Documenter les « success stories » pour les reproduire

Selon Etienne Krug « nous devons dès à présent mettre en application des programmes de prévention des accidents et des blessures, les évaluer et surtout documenter nos succès, car il y en a, mais nous n’en parlons pas ! »

En effet, il est important de savoir quels programmes de prévention nationaux existent déjà et d’identifier ceux qui ont prouvé leur efficacité afin de les reproduire dans d’autres pays européens.

Il est toutefois très important de s’adapter aux réalités locales, de « comprendre la culture de la population en question afin d’établir des stratégies visant à changer les comportements », précise Nicholas J. Ward, Professeur à la Montana State University, Etats-Unis, lors de la conférence.

 

Sensibiliser les responsables politiques et favoriser une coopération intersectorielle

Lorsque l’on parle de santé publique, les maladies liées au mode de vie et leur prévention suscitent un vif intérêt. Les programmes visant à encourager une vie saine à travers l’activité physique ou une alimentation équilibrée attirent l’attention du public et des responsables politiques. De plus en plus de fonds publics sont alloués à la promotion de la santé au détriment de la prévention des traumatismes. Ces derniers demeurent toutefois encore une cause majeure de décès et représentent un lourd fardeau pour les services de santé nationaux.

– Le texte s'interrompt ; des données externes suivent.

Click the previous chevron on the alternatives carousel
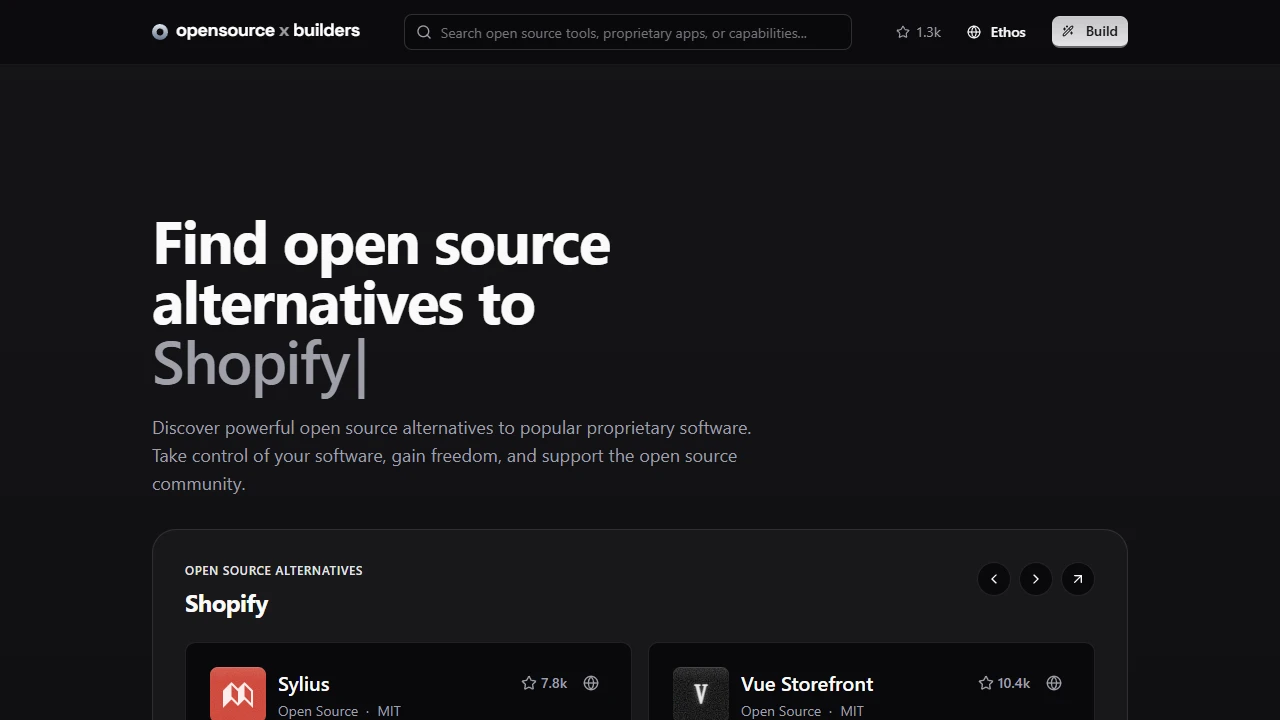1280x720 pixels. click(993, 578)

« La conférence EU-Safety 2019 visait à sensibiliser les responsables politiques à l’impact des accidents et traumatismes et à intégrer la prévention des blessures de manière cohérente dans les programmes d’action nationaux et européens » explique Wim Rogmans, fondateur d’Eurosafe.

La conférence a notamment été marquée par la présence du Dr Jean-Claude Schmit, Directeur de la Santé pour le Luxembourg, de John F. Ryan, Directeur Santé et Sécurité Alimentaire de la Commission Européenne, d’Etienne Krug, Directeur du Département de la Gestion des Maladies Non Transmissibles, du Handicap, de la Violence et de la Prévention des blessures à l’Organisation Mondiale de la Santé (OMS), et le message de Violeta Bulc, Commissaire Européen aux Transports.

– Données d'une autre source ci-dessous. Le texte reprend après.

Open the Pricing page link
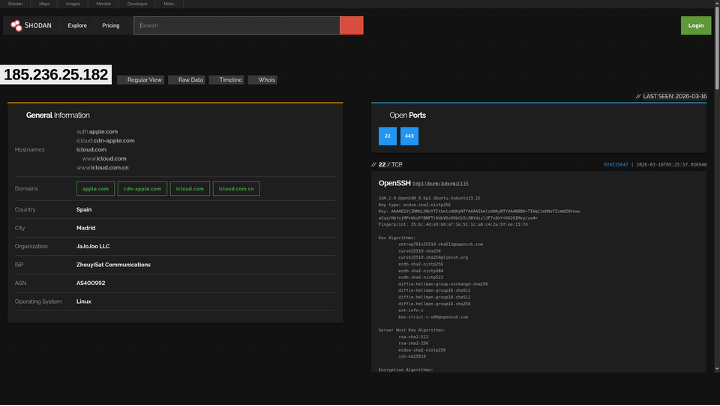Image resolution: width=720 pixels, height=406 pixels. [110, 25]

Cette conférence a également témoigné d’une nécessité de rassembler de manière régulière tous les acteurs de la sécurité et de la prévention des accidents au sens large. « Les acteurs des différentes thématiques se réunissent régulièrement, mais entre eux. Ici, ils ont l’occasion de rencontrer les acteurs d’autres domaines et d’échanger leurs méthodes, d’évaluer l’implémentation de leurs mesures de prévention et de discuter de questions d’intérêt mutuel telles que l’épidémiologie. C’est cette complémentarité qui rend cette conférence unique et stimulante », conclut Wim Rogmans.

 

Vers de nouveaux risques

Si cette conférence a donné un nouvel élan à la prévention des traumatismes en ciblant des risques bien connus en Europe, elle a également engagé la discussion quant aux risques émergents inhérents au progrès technologique et à l’évolution de nos modes de vie. Citons comme exemple les jouets de demain « Demain il ne sera pas impossible de télécharger un logiciel permettant d’imprimer le jouet de son enfant en 3D directement chez soi ; mais comment garantir alors la sûreté du produit ? » soulève Graham Russell, CEO du « Government Office for Product Safety and Strandards » au Royaume-Uni.  Des questions se posent aussi quant aux risques liés aux nouveaux moyens de transports comme la trottinette électrique ou encore aux nouveaux métiers de la « gig economy ».

 

Partenaires et financement

« EU-Safety 2019 » a été organisé par Eurosafe, l’Association européenne de prévention des accidents et de promotion de la sécurité́, en collaboration avec le LIH, et avec le support du Fonds National de la Recherche Luxembourg (FNR), du Ministère de la Santé, de l’OMS et de la Commission Européenne.

Mis en place au Luxembourg en 2012 dans les services d’urgences hospitaliers *RETRACE est le fruit d’une étroite collaboration entre le Ministère de la Santé, les partenaires hospitaliers et le Luxembourg Institute of Health. Il a été établi selon les principes méthodologiques définis par le programme européen Injury Data Base (IDB).